Deborah Lawrence, PhD, is a Professor of Environmental Sciences at the University of Virginia. Her research focuses on the links between tropical deforestation and climate change. She has spent the past twenty-five years doing field-based research in Indonesia, Costa Rica, Mexico and Cameroon. Most recently, she has been using global climate models to explore the cumulative effect of tropical land use decisions, exploring the climate impact of land allocation among food crops, biofuels and forests across the globe. Professor Lawrence and her students conduct interdisciplinary research with partners in hydrology, atmospheric science, economics, anthropology, ethics, engineering, and law to understand the drivers and consequences of land use change. This work has gained her a Sustainability Science Award from the Ecological Society of America, a Guggenheim Fellowship, a Jefferson Science Fellowship from the National Academy of Sciences, and a Fulbright Scholarship. She was a post-doctoral fellow at Harvard University, earned her Ph.D. (Botany) at Duke University, and received a B.A. (Biological Anthropology) from Harvard University. Current research addresses the challenge of understanding and minimizing climate impacts from forest use in the tropics and around the globe.

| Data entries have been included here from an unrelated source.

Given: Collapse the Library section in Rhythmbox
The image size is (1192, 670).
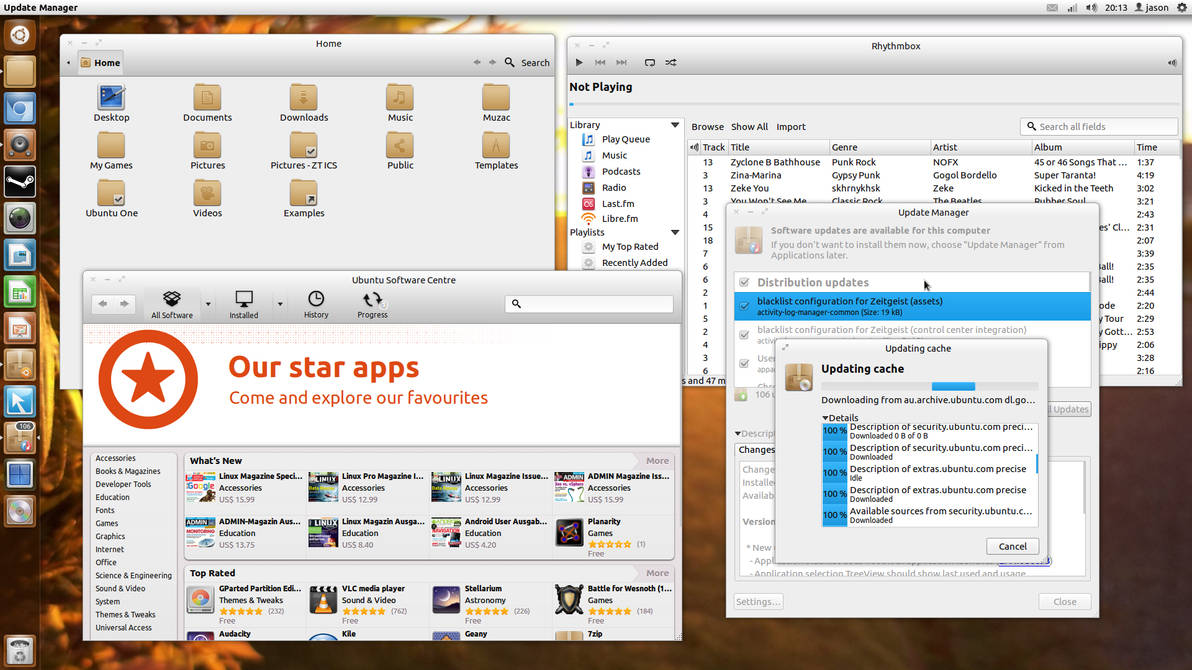Looking at the screenshot, I should pyautogui.click(x=674, y=125).
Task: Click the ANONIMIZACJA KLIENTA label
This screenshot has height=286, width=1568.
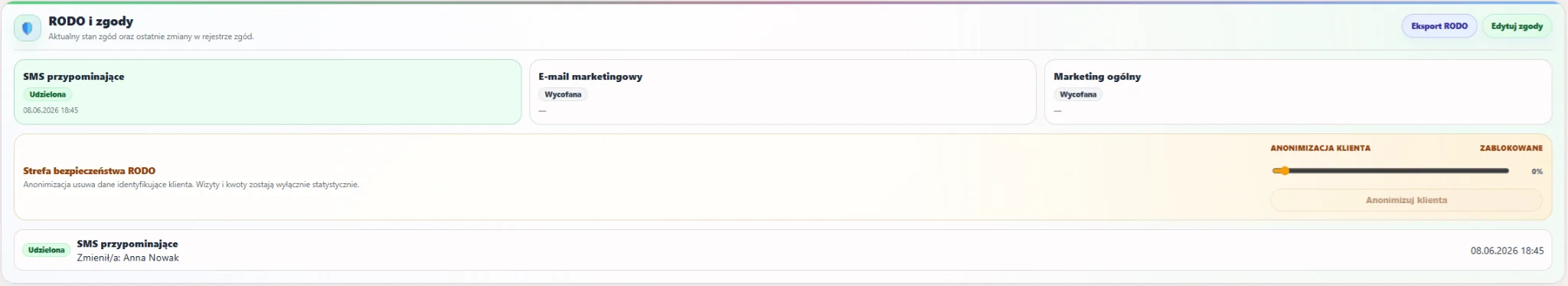Action: click(x=1320, y=148)
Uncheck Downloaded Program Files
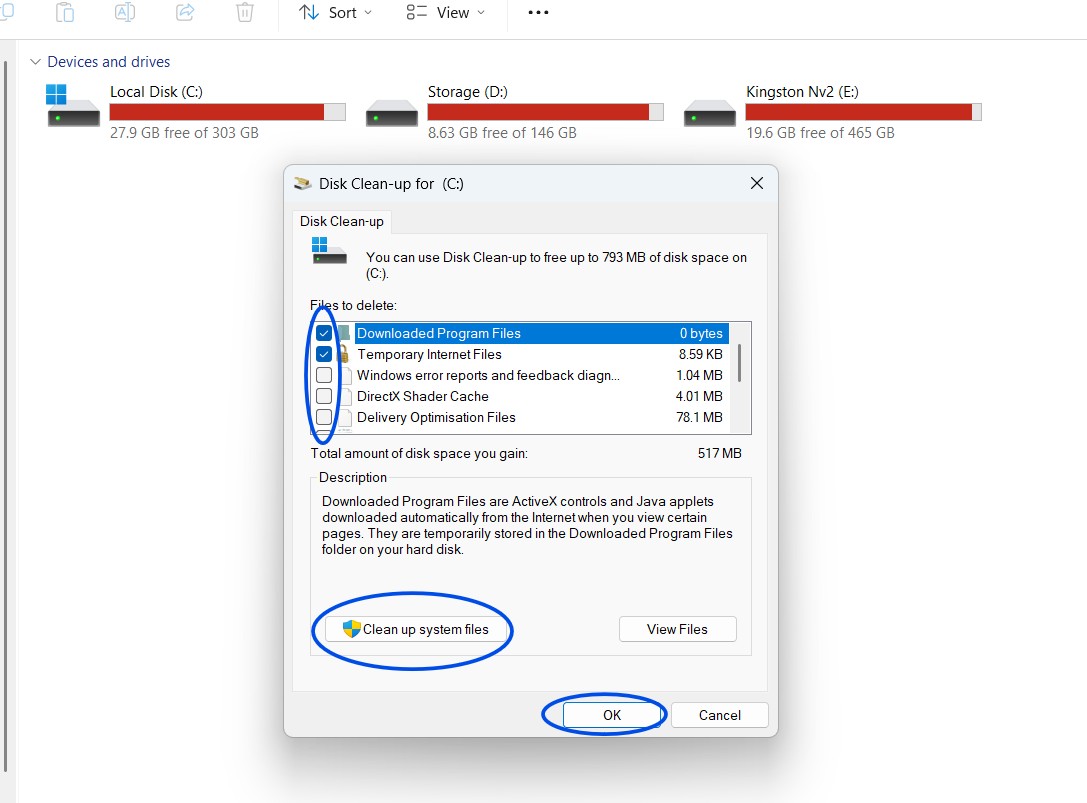Screen dimensions: 1087x803 tap(324, 333)
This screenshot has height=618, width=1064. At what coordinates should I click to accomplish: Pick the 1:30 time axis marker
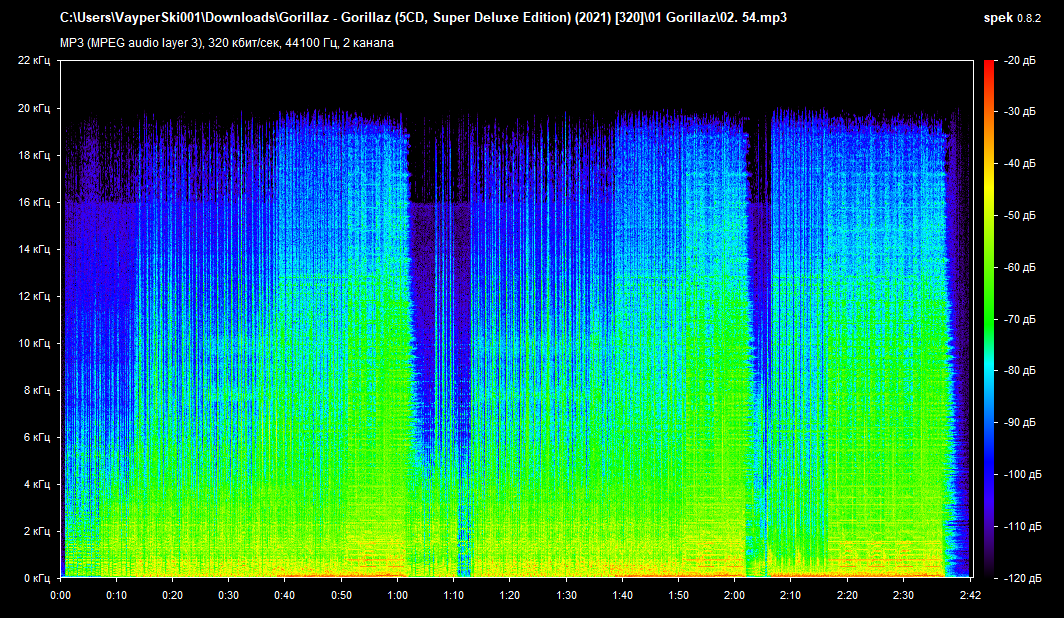click(x=567, y=594)
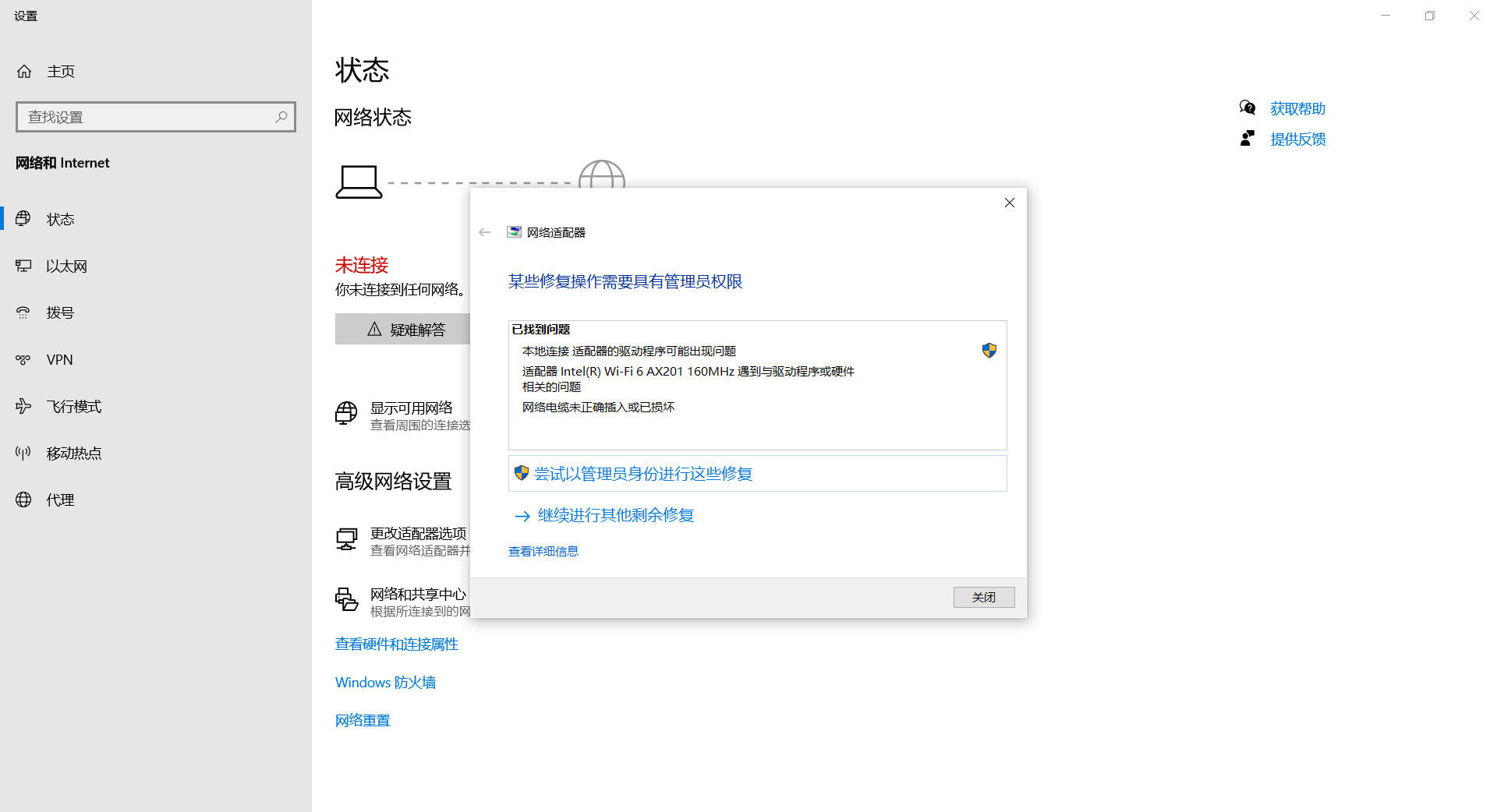This screenshot has width=1497, height=812.
Task: Select the 拨号 dial-up icon
Action: click(23, 312)
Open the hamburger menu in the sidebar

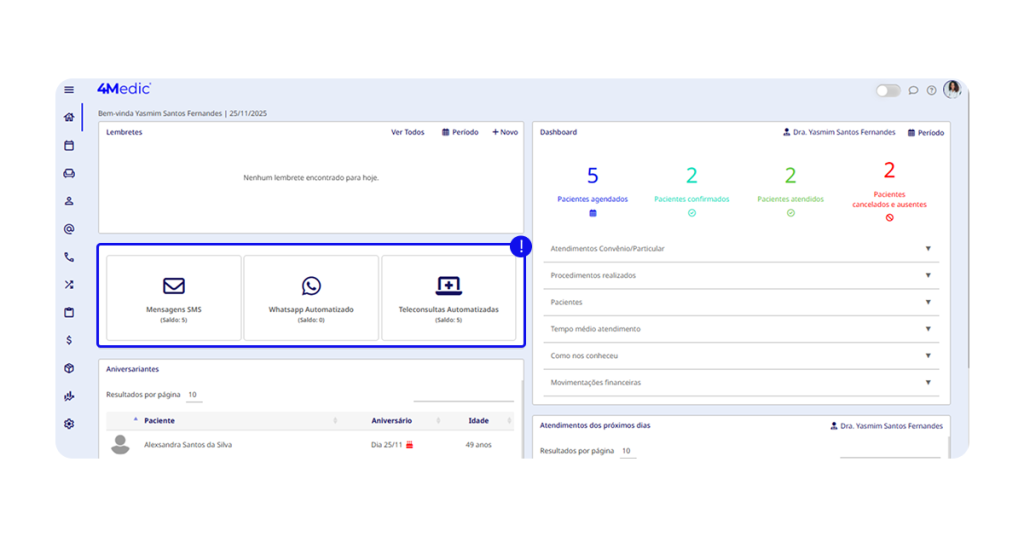[69, 90]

Ellen Bassett, PhD, is the Associate Professor and Chair of Urban and Environmental Planning at the University of Virginia. Her areas of research interest and expertise are land use planning and law, climate change planning, health and the built environment, and international development.  She is particularly interested in community decision-making around land and natural resources, including understanding how different societies and cultures create institutions (like property rights systems or policies) for their management.

Dan Engel, PhD, is Professor of Microbiology, Immunology and Cancer Biology at the UVA School of Medicine.  He earned a Bachelor of Science degree from Indiana University (Bloomington) and a PhD in Pharmacology from Yale in 1986. He trained in molecular virology as a post-doctoral fellow at Princeton and then joined the UVA faculty in 1989.  Dr. Engel’s research interests encompass molecular biology and drug discovery for pathogenic RNA viruses including influenza, Ebola, dengue and Zika viruses.  In 2010 he founded Alexander Biodiscoveries, LLC, a small biotech company for antiviral drug discovery, located in Charlottesville.

       Discussion will focus on advocacy in the context of planetary health, problems of underserved populations, and globalization's impact upon health in the developing world.